Clustering
Density Based Clustering using EM algorithm
Each cluster is assumed to have a probability density with certain parameters (e.g. Multivariate Gaussian). The goal of Density Based clustering is to determine the number of such model components (i.e. clusters) in a data set, and the parameters of the probability density of each component. Once the components of the whole data set are determined, a Density Based cluster may indicate the probability of each variable belonging to a particular cluster. Number of clusters is determined using cross-validation. Each variable has a probability distributiona indicating the probability of the variable belonging to each of the clusters.
Method parameters
- Data files
- Raw data files correspondent to the samples selected to bi in the projection plot.
- Colouring style
- The dots corresponding to every sample can be colored depending on the sample's parameter state or on the file.
- Peak measuring approach
- It can take two values: height or area.

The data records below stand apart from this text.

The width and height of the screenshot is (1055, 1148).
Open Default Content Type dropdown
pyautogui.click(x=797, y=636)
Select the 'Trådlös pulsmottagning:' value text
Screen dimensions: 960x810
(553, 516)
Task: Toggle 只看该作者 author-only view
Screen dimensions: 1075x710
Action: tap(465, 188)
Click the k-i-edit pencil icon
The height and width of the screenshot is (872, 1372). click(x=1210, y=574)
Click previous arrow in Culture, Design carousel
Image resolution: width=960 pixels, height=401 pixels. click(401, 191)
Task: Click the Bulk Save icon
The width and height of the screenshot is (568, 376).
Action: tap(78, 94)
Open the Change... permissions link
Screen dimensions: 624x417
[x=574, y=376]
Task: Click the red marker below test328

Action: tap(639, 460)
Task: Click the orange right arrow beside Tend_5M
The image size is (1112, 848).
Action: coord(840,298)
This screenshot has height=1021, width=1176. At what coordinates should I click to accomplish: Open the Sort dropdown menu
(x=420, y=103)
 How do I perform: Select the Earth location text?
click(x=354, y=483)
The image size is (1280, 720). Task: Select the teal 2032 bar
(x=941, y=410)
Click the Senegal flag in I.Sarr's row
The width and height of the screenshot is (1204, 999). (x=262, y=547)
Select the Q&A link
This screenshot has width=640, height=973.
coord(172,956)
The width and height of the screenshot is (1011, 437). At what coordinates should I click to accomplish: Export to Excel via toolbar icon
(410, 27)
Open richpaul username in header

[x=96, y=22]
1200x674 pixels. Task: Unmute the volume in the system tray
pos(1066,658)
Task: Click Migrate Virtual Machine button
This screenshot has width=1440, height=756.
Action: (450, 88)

The projections will be calculated using one of this two values.
- Peaks
- Peaks that will be taken into account to create the projection plot.
- Visualization
- The visualization of the result of non hierarchical clustering algorithms can be performed using PCA or Sammon's projection
- Type of data
- It can take two values: Samples or variables. The clustering will be applied to one of this types of data.
- Algorithm
- Algorithm that will be used to cluster the data.
- Link type
- This parameters is only enable when the hierarchical clustering has been chosen. The distances between clusters is determined by the chosen linkage.
- Distance fuction
- This parameters is only enable when the hierarchical clustering has been chosen. The distances between points is determined by the chosen distance function.
- Number of groups
- The number of clusters has to be defined by the user in advance for some clustering algorithms. This parameter is available only when K-means or Farthest First algorithm are chosen.